The Cystic Fibrosis Foundation is investing up to $11 million in 4D Molecular Therapeutics (4DMT) to continue testing its inhaled gene therapy in people with cystic fibrosis in a Phase 1/2 trial. Gene therapy is a potential treatment that could help all people with CF, regardless of their mutations.

4DMT invented a viral vector, using an adeno-associated virus, that is designed to target the lungs and enhance the delivery of a healthy cystic fibrosis transmembrane conductance regulator (CFTR) gene to the lung cells of people with CF. If successful, the inhaled gene therapy would result in the production of functional CFTR protein in lung cells, relieving the symptoms of CF in the lungs.

The goal of the next phase of the clinical trial is to determine whether the therapy improves lung function and can be given safely more than once without activating the immune system. Because of natural cell turnover in the lungs, the effects of gene therapy are typically not permanent and redosing is sometimes required to maintain the therapy’s benefits. Historically, this has been a big challenge with genetic therapies because immune systems can “remember” a viral delivery vehicle with the second dose, potentially triggering an immune response. 4DMT’s next-generation vector was specifically designed to overcome this problem, aiming to provide a second dose safely and efficiently.
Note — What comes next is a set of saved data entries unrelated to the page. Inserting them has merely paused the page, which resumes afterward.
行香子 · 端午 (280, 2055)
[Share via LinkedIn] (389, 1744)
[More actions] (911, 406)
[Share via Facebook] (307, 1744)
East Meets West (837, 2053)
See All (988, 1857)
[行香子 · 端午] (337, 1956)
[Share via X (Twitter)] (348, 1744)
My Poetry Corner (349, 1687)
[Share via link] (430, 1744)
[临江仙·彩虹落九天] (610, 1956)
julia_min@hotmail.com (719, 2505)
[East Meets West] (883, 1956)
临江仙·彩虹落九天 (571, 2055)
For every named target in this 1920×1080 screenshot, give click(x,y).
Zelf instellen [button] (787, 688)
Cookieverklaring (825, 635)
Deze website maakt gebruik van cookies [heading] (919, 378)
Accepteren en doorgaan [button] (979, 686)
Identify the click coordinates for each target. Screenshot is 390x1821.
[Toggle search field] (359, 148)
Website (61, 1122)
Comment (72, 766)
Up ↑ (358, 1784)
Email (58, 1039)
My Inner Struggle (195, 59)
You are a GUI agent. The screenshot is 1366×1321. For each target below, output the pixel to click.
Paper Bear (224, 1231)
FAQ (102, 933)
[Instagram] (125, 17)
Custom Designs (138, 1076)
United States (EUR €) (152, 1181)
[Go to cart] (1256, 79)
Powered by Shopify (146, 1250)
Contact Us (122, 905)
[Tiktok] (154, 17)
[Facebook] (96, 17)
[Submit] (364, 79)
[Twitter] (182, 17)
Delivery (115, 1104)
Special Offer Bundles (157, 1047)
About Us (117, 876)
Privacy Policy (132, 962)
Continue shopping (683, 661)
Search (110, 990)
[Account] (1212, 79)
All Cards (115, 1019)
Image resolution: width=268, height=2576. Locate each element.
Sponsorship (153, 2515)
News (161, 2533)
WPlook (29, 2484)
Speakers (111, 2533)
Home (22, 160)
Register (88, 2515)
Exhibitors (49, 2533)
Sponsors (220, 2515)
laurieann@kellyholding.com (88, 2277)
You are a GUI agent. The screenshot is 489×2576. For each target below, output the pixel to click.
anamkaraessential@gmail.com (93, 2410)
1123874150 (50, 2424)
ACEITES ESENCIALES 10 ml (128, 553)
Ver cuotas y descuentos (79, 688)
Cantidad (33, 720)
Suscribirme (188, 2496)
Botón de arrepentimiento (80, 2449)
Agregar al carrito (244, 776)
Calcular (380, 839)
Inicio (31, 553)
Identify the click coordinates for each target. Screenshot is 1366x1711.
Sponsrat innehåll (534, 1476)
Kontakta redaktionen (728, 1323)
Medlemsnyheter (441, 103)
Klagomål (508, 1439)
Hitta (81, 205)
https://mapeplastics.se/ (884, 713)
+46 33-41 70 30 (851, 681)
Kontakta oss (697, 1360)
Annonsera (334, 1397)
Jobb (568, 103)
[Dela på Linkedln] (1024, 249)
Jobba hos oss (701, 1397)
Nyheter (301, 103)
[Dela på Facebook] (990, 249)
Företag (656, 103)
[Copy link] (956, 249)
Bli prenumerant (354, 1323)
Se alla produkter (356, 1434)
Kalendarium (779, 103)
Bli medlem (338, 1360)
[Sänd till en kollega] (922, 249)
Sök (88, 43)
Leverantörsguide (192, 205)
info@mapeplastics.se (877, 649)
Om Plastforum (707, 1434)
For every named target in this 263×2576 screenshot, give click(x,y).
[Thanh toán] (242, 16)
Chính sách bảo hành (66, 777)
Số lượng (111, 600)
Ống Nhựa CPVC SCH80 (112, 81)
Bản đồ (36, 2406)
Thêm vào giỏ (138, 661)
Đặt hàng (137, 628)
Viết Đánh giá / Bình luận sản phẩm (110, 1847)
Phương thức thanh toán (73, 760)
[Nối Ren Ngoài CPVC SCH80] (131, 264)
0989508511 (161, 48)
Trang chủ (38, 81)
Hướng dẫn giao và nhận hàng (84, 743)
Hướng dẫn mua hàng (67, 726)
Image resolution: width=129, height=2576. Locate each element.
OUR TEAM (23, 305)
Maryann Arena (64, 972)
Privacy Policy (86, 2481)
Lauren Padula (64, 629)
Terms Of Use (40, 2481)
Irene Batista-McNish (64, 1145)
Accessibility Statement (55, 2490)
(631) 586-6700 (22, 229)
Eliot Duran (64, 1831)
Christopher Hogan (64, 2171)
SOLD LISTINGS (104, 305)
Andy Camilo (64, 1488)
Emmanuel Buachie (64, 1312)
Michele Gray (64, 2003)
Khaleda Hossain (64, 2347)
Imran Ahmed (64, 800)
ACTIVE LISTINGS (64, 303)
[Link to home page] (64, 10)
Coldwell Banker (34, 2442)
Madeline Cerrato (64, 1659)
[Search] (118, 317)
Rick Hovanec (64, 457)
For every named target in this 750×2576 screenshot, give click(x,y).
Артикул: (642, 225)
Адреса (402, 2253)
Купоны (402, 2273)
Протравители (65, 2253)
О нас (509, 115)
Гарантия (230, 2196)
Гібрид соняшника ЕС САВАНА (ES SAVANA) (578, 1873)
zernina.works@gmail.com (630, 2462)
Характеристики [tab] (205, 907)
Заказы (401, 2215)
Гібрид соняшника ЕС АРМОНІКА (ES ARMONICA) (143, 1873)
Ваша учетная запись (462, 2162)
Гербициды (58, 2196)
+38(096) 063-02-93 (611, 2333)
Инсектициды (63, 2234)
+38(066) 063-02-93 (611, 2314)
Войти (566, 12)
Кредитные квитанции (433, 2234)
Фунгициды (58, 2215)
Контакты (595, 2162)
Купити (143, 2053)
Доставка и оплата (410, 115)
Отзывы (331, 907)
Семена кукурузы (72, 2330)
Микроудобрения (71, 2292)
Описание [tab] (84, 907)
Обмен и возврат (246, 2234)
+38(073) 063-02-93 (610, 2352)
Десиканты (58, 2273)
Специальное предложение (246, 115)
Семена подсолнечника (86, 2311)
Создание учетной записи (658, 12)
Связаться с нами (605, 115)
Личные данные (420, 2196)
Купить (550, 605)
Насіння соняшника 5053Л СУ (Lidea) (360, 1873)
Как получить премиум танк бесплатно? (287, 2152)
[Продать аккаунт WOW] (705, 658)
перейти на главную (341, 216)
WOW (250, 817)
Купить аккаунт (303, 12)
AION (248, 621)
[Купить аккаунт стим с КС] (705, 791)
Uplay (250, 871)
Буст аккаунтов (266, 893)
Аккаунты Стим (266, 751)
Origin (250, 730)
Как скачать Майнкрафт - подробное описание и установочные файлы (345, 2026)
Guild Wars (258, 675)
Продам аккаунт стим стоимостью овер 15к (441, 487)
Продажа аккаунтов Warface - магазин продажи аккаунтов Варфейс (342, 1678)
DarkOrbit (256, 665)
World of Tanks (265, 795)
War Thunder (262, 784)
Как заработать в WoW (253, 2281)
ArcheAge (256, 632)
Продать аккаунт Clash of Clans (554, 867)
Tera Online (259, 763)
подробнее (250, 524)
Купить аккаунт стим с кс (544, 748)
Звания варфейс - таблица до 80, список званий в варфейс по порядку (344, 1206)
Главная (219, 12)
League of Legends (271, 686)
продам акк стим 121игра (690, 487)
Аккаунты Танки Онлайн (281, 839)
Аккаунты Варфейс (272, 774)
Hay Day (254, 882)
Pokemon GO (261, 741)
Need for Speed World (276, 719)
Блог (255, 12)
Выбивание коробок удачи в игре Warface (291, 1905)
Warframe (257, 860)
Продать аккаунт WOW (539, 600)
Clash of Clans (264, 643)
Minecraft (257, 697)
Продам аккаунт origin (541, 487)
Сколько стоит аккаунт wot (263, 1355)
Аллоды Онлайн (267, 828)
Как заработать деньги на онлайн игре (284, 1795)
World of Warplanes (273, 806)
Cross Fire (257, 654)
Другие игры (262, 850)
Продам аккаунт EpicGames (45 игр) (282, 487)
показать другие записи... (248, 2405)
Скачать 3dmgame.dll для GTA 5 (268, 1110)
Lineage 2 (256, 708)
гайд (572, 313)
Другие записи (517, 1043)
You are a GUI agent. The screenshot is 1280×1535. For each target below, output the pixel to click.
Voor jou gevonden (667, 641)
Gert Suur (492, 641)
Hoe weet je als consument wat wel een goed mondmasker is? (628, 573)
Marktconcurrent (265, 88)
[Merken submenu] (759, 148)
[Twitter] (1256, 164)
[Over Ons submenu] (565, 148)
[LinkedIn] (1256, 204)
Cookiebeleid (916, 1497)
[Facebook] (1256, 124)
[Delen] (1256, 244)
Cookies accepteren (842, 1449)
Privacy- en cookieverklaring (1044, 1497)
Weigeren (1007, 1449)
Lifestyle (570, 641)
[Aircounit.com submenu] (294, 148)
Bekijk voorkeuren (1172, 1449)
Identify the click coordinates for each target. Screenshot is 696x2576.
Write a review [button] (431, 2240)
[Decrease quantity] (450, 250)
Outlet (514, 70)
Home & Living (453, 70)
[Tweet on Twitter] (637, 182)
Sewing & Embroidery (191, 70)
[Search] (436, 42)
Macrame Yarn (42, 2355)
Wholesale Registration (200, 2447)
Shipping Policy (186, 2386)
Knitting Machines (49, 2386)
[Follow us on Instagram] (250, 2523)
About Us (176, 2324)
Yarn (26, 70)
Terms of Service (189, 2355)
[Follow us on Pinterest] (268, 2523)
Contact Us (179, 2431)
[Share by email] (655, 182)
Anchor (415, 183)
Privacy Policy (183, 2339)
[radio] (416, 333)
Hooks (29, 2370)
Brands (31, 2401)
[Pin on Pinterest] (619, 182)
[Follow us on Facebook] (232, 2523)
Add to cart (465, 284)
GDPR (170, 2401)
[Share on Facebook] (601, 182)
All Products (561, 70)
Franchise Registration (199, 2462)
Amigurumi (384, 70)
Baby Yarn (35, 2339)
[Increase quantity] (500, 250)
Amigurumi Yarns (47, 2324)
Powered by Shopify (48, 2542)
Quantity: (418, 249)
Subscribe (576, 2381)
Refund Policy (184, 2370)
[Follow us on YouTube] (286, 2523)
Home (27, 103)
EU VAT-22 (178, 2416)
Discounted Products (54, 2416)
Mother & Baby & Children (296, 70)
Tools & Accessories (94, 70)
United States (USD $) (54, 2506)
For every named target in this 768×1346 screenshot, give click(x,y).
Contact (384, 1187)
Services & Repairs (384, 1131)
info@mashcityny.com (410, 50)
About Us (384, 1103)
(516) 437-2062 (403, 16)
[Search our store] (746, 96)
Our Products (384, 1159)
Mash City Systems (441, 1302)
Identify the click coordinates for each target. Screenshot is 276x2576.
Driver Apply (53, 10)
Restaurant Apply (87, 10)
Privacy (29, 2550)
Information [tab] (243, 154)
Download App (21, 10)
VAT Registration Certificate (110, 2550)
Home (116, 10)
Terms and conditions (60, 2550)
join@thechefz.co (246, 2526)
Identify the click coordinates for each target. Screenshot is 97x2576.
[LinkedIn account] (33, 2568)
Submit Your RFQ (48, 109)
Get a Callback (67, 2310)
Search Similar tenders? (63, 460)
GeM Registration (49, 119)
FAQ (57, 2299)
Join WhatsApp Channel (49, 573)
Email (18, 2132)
So far, 16 people with CF have received different doses of the gene therapy in the Phase 1 clinical trial. With the Foundation’s support, 4DMT chose an optimal dose to study further and plan to provide initial doses to six more people with CF and redose up to six previous participants.

In addition to this investment, the Foundation has committed more than $20 million to 4DMT over nearly 10 years to develop novel viral vectors using adeno-associated viruses.